◆ **YOUR GOAL**:
Reproduce every one of the items below, word for word and line for line.

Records
★ ★ ★ ★
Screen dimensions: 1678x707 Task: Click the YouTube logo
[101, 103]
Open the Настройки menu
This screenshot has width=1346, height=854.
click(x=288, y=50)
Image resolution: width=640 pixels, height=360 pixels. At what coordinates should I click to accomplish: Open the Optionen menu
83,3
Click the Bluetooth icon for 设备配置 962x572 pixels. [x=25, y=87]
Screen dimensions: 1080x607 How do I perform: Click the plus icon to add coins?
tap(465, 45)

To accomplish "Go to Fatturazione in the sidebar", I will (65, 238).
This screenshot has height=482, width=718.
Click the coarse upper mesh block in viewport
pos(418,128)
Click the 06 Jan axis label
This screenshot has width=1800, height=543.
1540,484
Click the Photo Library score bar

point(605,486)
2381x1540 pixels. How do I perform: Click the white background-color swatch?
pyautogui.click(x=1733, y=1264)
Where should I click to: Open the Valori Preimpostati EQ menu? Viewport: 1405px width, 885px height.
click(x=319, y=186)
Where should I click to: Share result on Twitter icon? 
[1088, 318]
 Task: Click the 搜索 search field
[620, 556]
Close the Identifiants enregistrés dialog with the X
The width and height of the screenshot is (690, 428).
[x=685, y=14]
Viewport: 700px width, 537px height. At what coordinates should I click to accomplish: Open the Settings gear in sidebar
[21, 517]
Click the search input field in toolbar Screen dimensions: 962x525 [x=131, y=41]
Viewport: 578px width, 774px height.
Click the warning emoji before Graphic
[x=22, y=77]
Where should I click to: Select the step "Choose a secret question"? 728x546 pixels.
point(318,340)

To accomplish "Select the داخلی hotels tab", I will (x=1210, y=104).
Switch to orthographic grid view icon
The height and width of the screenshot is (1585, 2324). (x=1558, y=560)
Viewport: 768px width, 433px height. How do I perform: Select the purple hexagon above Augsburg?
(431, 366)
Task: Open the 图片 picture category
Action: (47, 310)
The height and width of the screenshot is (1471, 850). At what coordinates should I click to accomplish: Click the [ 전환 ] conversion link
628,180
★ ★ ★ ★
◆ **COMPLETED TASK**:
Screen dimensions: 1678x707 Task: Click the YouTube logo
[101, 103]
Open the Настройки menu
This screenshot has width=1346, height=854.
click(x=288, y=50)
Image resolution: width=640 pixels, height=360 pixels. At what coordinates should I click to accomplish: Open the Optionen menu
83,3
Click the Bluetooth icon for 设备配置 962x572 pixels. [x=25, y=87]
Screen dimensions: 1080x607 How do I perform: Click the plus icon to add coins?
tap(465, 45)

To accomplish "Go to Fatturazione in the sidebar", I will (65, 238).
This screenshot has height=482, width=718.
Click the coarse upper mesh block in viewport
pos(418,128)
Click the 06 Jan axis label
This screenshot has width=1800, height=543.
1540,484
Click the Photo Library score bar

point(605,486)
2381x1540 pixels. How do I perform: Click the white background-color swatch?
pyautogui.click(x=1733, y=1264)
Where should I click to: Open the Valori Preimpostati EQ menu? Viewport: 1405px width, 885px height.
click(x=319, y=186)
Where should I click to: Share result on Twitter icon? 
[1088, 318]
 Task: Click the 搜索 search field
[620, 556]
Close the Identifiants enregistrés dialog with the X
The width and height of the screenshot is (690, 428).
[x=685, y=14]
Viewport: 700px width, 537px height. At what coordinates should I click to accomplish: Open the Settings gear in sidebar
[21, 517]
Click the search input field in toolbar Screen dimensions: 962x525 [x=131, y=41]
Viewport: 578px width, 774px height.
Click the warning emoji before Graphic
[x=22, y=77]
Where should I click to: Select the step "Choose a secret question"? 728x546 pixels.
point(318,340)

To accomplish "Select the داخلی hotels tab", I will (x=1210, y=104).
Switch to orthographic grid view icon
The height and width of the screenshot is (1585, 2324). (x=1558, y=560)
Viewport: 768px width, 433px height. How do I perform: Select the purple hexagon above Augsburg?
(431, 366)
Task: Open the 图片 picture category
Action: (47, 310)
The height and width of the screenshot is (1471, 850). At what coordinates should I click to accomplish: Click the [ 전환 ] conversion link
628,180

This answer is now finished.